Top: Biraz yürüyüş yapmak istiyorum, beni burada bekleyebilir misiniz?
Sand: Olmaz hala yaraların var, seninle gelelim.
Top: Hayır yalnız çıkmak istiyorum. Biraz kafa dinlemem lazım.
Sand: Peki ya başına bir şey gelirse?
Top: O zaman bu telefondan seni ararım, veya bu sığınma evini.
Ray: Sand'in numarası orada yok, giderken buranın numarasını al.
Top: Ah, tamam. Bırakın artık biraz dolaşıp geleceğim.
Sand: Tamam git hadi.
"Top sığınma evinden uzaklaşıp yürüyüşe çıkmıştı. Henüz ailesini aramamış, nefes almak için yalnız kalacağı bir yere gitmek istiyordu.
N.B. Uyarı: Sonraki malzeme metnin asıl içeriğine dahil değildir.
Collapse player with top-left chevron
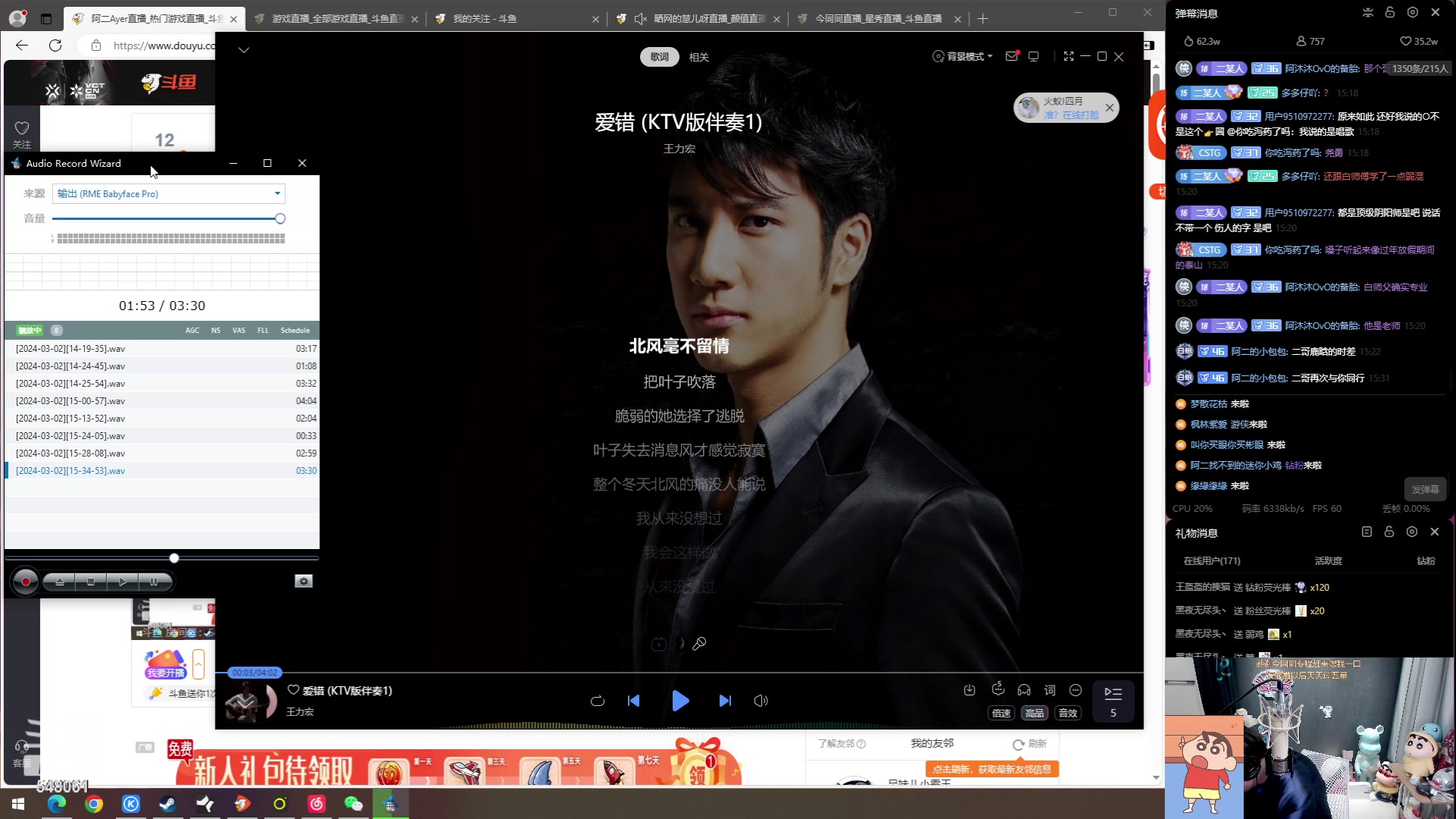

Yaz sezonu olduğundan Chiang Mai biraz kalabalıktı. Top deniz kenarına inip yürümeye başladı. Karşısında uçsuz bucaksız görünen bir orman vardı. Top ormanın içine girdi ve kendisini daha fazla tutamadı."
Top: AAAAHHH! YETER! NEDEN HER ŞEY BENİ BULUYOR Kİ?
"Top rahatlayana kadar çığlık stıp ağlıyordu. İyi niyetinin kurbanıydı."
Top: ağlayarak Sikeyim, bu aptal yara haka acıyor...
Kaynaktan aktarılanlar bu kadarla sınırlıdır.